EXERCISE REQUIREMENTS
Can you return the listing below word for word, from its very first line down to the line that contains "(x=287, y=4)", with both of those lines included? Leave out the pictures.

DATA IN THIS EXERCISE
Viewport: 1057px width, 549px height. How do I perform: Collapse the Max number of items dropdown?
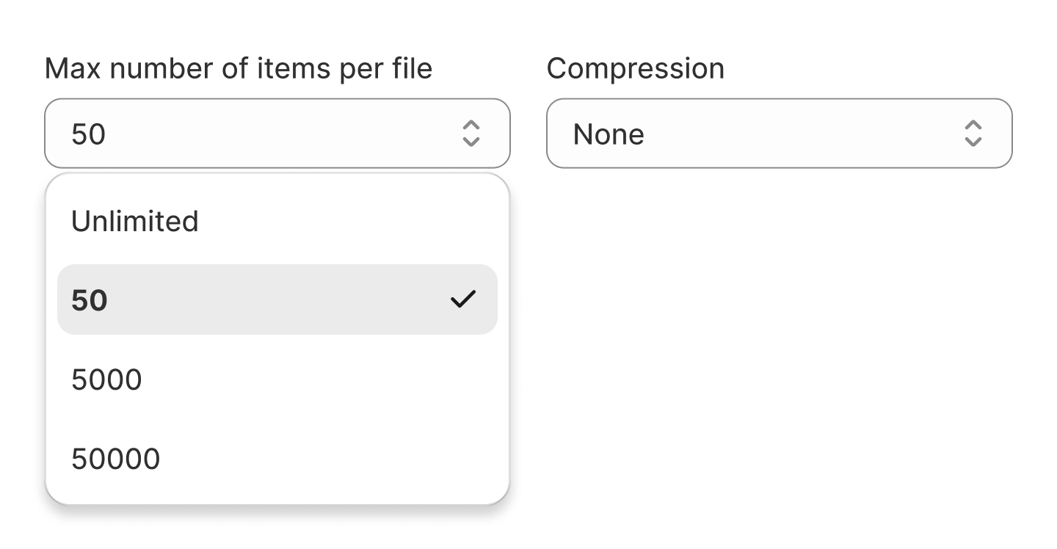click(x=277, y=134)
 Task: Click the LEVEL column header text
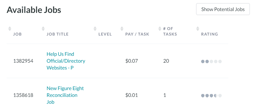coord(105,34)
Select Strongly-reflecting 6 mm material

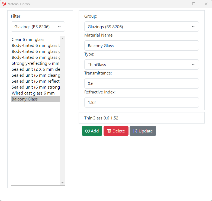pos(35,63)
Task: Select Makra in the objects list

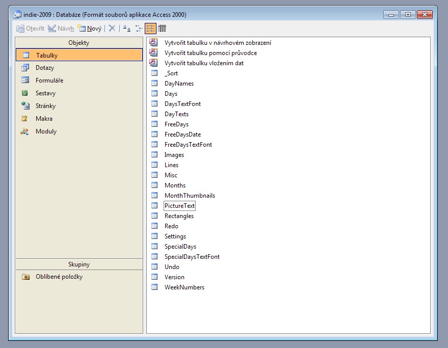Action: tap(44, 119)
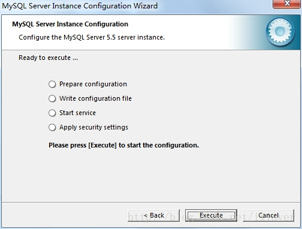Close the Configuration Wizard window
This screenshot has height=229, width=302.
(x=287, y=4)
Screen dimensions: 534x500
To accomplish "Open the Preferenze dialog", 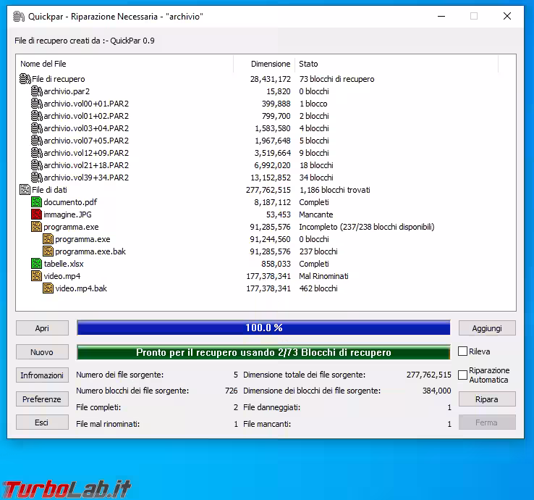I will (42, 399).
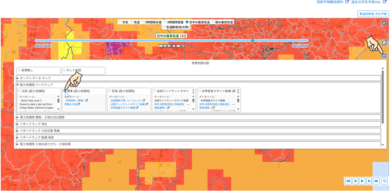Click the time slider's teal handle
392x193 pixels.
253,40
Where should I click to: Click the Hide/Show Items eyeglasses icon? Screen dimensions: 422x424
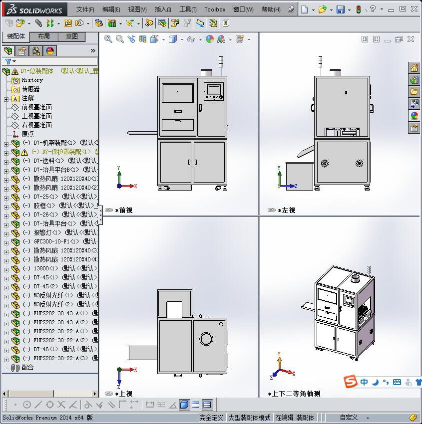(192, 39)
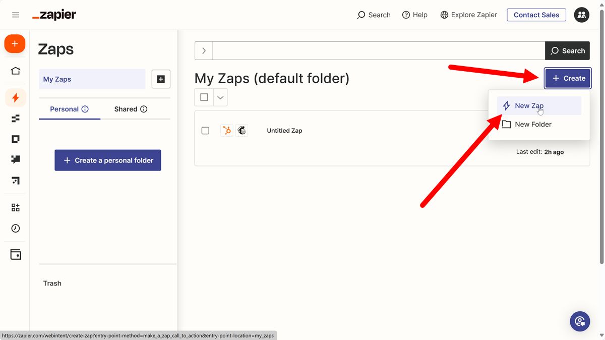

THE RESULT
Viewport: 1057px width, 549px height. How do I perform: Collapse the Max number of items dropdown?
click(x=277, y=134)
 Task: Click the LEVEL column header text
coord(105,34)
Select Strongly-reflecting 6 mm material

pos(35,63)
Task: Select Makra in the objects list

Action: tap(44, 119)
Close the Configuration Wizard window
This screenshot has height=229, width=302.
(x=287, y=4)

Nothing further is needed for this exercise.